Differential effects of the optical isomers of KR30031 on cardiotoxicity and on multidrug resistance reversal activity

The present study was performed to compare the cardiovascular adverse effects of verapamil, KR30031 and their optical isomers, and also to measure their ability to overcome multidrug resistance (MDR). The R-isomer of KR30031 (R-KR30031) was equipotent with the S-isomer of KR30031 (S-KR30031) and 25-fold less potent than the R-isomer of verapamil (R-verapamil) in relaxing the aorta isolated from rat (EC50: 11.8,10.2 and 0.46 muM, respectively).

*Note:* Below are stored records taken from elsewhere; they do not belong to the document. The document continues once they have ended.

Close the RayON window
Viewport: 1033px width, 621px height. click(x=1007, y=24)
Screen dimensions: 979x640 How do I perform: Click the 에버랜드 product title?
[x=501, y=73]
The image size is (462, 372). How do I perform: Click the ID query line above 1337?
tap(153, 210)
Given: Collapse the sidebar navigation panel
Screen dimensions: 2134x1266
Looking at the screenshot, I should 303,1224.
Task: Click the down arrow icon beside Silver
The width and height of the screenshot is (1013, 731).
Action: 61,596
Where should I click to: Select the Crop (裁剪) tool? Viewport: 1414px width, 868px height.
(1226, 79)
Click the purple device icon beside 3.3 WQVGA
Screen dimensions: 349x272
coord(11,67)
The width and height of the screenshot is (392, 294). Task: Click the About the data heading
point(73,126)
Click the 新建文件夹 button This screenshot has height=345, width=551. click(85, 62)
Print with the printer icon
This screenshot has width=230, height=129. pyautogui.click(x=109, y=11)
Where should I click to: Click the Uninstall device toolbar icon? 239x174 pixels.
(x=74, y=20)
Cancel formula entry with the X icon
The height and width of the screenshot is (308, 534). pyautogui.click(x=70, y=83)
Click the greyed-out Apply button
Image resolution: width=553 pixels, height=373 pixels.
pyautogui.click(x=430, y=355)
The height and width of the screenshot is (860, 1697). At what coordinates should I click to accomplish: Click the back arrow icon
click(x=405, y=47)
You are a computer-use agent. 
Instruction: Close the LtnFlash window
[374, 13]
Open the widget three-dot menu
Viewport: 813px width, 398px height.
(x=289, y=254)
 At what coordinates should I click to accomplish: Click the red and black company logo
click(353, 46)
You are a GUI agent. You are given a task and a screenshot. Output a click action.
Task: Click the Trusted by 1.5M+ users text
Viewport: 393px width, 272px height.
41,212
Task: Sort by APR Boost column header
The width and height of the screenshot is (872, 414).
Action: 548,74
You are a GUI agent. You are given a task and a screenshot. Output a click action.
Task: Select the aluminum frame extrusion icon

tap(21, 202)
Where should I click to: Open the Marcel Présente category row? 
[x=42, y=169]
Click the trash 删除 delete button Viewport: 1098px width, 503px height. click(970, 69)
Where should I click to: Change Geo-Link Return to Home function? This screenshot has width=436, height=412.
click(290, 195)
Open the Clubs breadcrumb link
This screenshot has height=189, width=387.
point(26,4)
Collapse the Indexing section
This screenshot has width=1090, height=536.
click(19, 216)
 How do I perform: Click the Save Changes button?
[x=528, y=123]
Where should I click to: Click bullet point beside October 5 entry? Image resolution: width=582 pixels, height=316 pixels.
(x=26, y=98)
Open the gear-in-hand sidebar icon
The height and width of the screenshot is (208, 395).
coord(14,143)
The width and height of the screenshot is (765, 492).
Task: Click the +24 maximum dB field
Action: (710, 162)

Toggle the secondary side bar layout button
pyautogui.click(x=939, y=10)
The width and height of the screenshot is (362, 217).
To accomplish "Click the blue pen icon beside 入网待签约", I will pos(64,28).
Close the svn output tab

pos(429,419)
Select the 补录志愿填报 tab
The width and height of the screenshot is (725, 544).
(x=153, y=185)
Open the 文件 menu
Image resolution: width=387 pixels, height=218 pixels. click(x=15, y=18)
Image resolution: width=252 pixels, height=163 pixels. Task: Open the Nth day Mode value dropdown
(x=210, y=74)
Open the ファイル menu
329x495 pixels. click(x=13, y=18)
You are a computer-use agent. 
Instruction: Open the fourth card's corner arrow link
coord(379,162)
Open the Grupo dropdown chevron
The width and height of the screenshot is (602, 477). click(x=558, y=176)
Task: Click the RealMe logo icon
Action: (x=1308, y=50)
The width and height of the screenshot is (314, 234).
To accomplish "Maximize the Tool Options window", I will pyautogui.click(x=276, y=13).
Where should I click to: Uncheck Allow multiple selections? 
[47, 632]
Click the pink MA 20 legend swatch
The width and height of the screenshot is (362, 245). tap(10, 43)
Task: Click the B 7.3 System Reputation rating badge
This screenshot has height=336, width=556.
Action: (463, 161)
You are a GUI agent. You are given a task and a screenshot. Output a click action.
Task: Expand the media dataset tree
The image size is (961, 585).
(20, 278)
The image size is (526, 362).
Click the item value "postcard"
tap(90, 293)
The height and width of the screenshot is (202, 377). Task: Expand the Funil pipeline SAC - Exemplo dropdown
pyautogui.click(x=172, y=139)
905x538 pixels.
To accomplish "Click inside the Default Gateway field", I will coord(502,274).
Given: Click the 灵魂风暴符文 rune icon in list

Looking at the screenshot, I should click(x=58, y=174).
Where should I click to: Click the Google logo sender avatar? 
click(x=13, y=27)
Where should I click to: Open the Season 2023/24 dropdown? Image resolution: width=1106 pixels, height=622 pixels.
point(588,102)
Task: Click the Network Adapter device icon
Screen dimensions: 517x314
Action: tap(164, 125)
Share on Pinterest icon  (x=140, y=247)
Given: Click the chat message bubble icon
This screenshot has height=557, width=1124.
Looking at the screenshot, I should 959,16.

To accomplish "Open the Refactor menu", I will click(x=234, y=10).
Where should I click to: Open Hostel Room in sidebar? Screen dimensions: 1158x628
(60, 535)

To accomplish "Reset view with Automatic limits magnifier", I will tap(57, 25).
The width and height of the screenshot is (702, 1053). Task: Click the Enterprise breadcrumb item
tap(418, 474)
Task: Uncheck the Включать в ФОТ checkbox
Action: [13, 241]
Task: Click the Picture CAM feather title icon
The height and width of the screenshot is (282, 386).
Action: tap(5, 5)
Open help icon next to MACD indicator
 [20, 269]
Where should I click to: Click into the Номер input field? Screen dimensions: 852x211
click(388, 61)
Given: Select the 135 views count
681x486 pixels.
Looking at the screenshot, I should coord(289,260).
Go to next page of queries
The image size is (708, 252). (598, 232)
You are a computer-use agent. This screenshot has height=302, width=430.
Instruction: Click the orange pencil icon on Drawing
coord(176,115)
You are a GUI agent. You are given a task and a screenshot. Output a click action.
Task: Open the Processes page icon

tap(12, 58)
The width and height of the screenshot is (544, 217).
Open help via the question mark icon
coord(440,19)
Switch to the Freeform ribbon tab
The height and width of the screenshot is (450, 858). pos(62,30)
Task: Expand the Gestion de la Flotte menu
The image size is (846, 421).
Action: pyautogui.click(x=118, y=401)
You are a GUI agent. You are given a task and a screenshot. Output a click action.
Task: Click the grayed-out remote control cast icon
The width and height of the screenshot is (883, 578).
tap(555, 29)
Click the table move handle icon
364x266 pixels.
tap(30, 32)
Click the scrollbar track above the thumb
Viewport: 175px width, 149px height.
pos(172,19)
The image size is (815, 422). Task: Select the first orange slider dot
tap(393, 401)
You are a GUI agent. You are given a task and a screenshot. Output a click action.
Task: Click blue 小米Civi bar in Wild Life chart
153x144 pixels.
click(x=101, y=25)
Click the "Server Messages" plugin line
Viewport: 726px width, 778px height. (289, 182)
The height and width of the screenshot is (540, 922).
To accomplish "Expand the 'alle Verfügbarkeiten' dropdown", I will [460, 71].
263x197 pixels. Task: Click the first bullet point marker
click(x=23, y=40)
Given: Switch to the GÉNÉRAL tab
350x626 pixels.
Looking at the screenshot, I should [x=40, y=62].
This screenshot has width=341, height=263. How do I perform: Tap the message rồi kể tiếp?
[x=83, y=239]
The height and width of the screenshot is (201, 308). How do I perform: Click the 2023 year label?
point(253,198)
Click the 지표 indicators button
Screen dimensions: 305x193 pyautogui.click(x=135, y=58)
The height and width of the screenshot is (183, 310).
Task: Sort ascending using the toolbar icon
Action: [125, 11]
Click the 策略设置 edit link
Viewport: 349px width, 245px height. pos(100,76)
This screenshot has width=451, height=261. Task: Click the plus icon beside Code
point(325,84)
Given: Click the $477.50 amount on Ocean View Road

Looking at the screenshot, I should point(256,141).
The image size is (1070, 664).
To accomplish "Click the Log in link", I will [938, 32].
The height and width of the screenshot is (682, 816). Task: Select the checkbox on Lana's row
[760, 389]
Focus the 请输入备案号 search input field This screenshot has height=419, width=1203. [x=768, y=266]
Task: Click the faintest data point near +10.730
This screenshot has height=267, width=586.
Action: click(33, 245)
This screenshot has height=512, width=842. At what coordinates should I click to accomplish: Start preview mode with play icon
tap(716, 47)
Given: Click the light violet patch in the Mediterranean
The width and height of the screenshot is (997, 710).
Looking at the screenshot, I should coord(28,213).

The effect of R-KR30031 in decreasing left ventricular pressure of heart isolated from rat was 2- and 267-fold smaller than those of S-KR30031 and R-verapamil, respectively (EC50: 23.9, 9.4 and 0.089 mM, respectively). The hypotensive effect of R-KR30031 in rat was about 2- and 23-fold smaller than those of S-KR30031 and R-verapamil, respectively (ED20: 1.15, 0.60 and 0.05 mg/kg, respectively). On the other hand, R-KR30031 elicited potency similar to those of S-KR30031 and R-verapamil in enhancing the paclitaxel-induced cytotoxicity to HCT15/ CL02 and MES-SA/DX5 cells that reveal high levels of P-glycoprotein expression (IC50: 3.11, 3.04 and 2.58 muM, respectively). In addition, the intrinsic cytotoxicity of R-KR30031 in HCT15/CLO2 and M ES-SA/DX5 cells was observed only at the very high concentration of 100 muM. All these results suggest that R- and racemic KR30031 are active modulators of MDR with potentially minimal cardiovascular adverse activity. Anti-Cancer Drugs 14:175-181 (C) 2003 Lippincott Williams Wilkins.